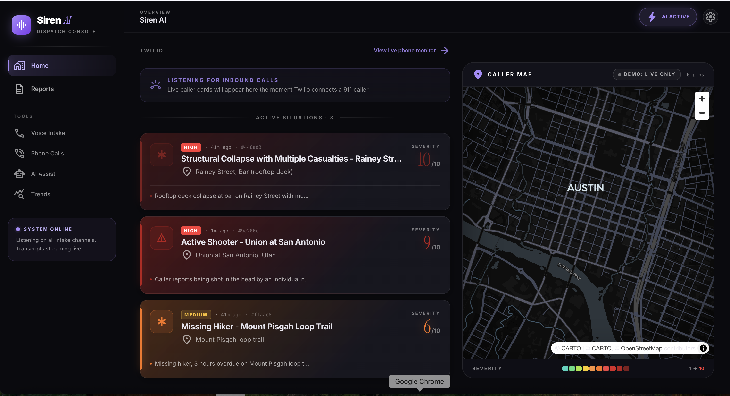Click the teal severity legend swatch
This screenshot has height=396, width=730.
(x=565, y=368)
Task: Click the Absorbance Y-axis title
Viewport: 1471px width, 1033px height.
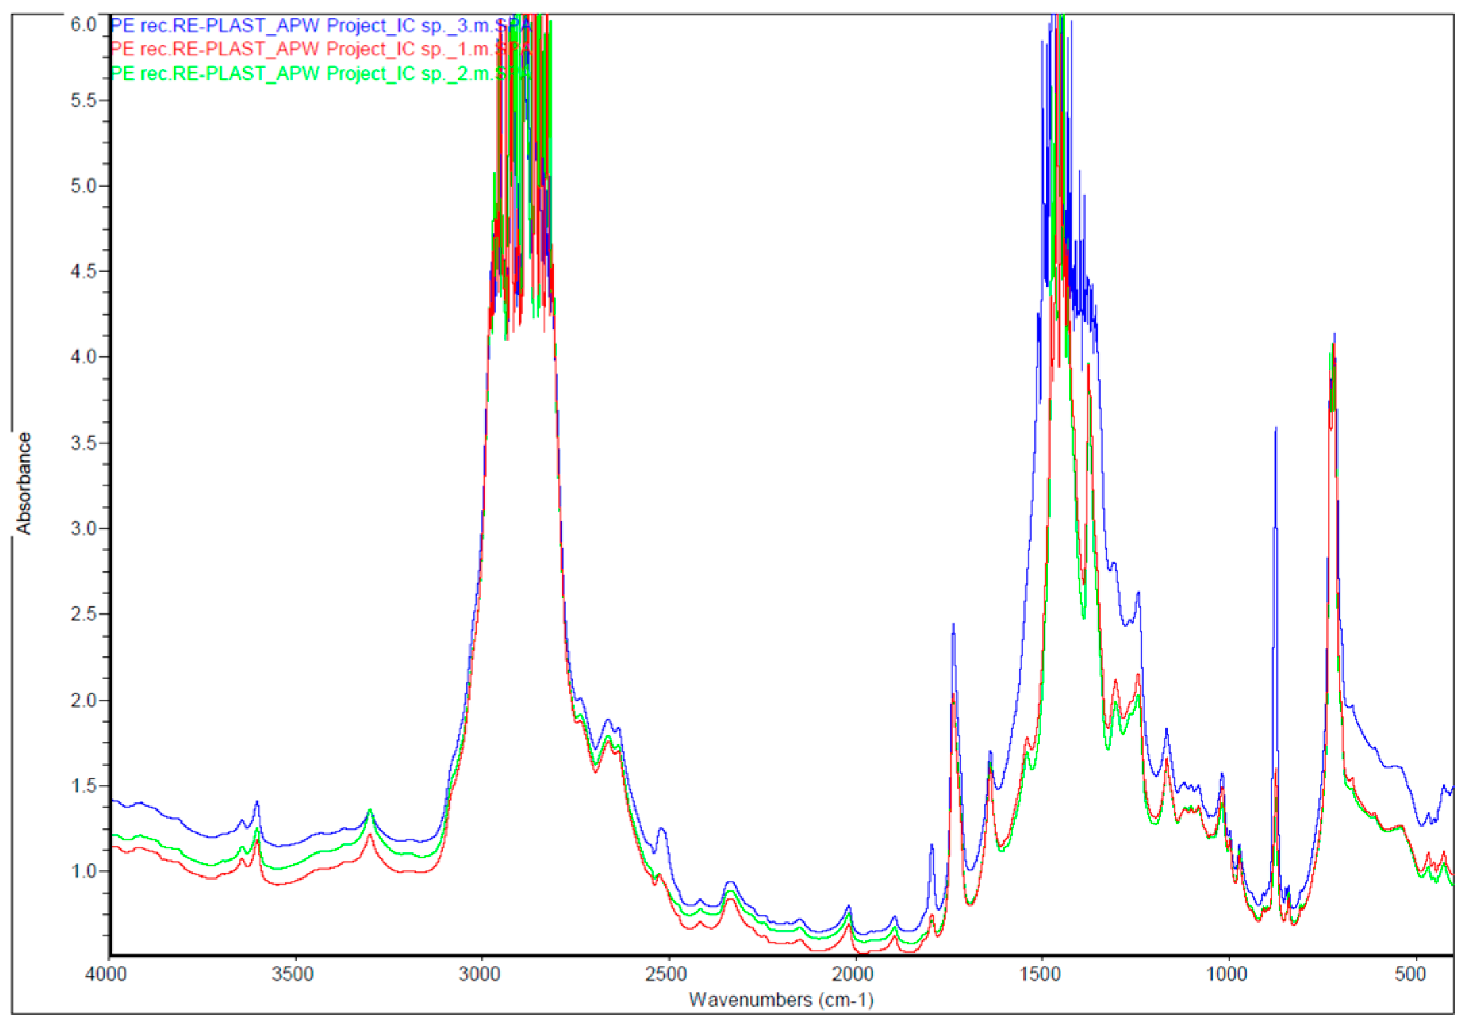Action: point(24,484)
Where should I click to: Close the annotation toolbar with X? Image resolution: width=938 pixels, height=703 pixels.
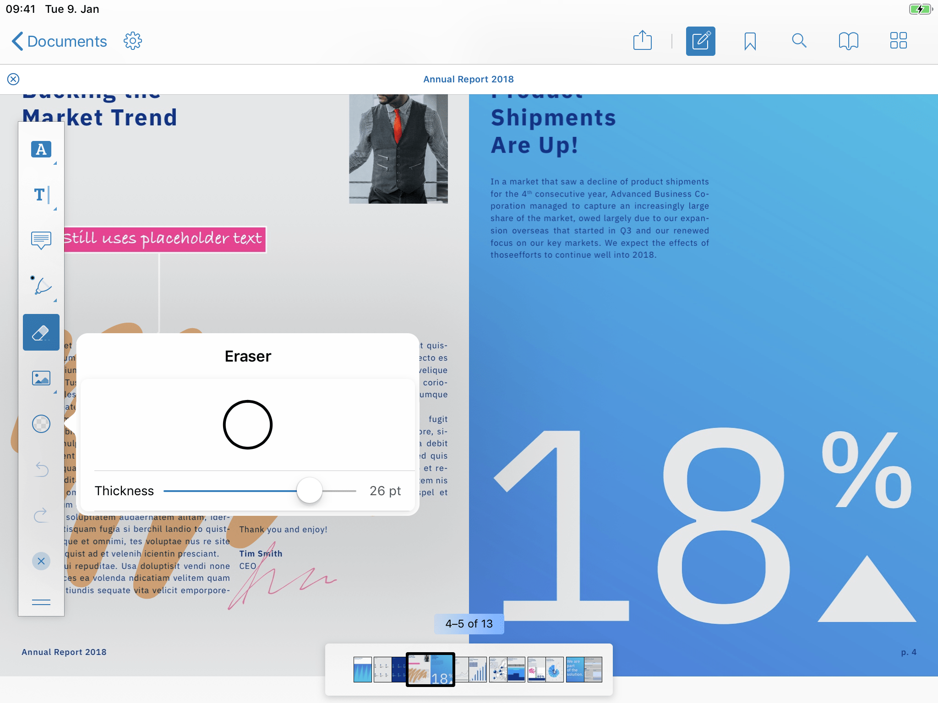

**Your objective:**
Your reply should hold exactly the lines from the line containing "Task: Click the Absorbance Y-axis title" through the final line of the listing, and none of the pictures.

**Completed exercise:**
Task: Click the Absorbance Y-axis title
Viewport: 1471px width, 1033px height.
Action: point(24,484)
Where should I click to: Close the annotation toolbar with X? Image resolution: width=938 pixels, height=703 pixels.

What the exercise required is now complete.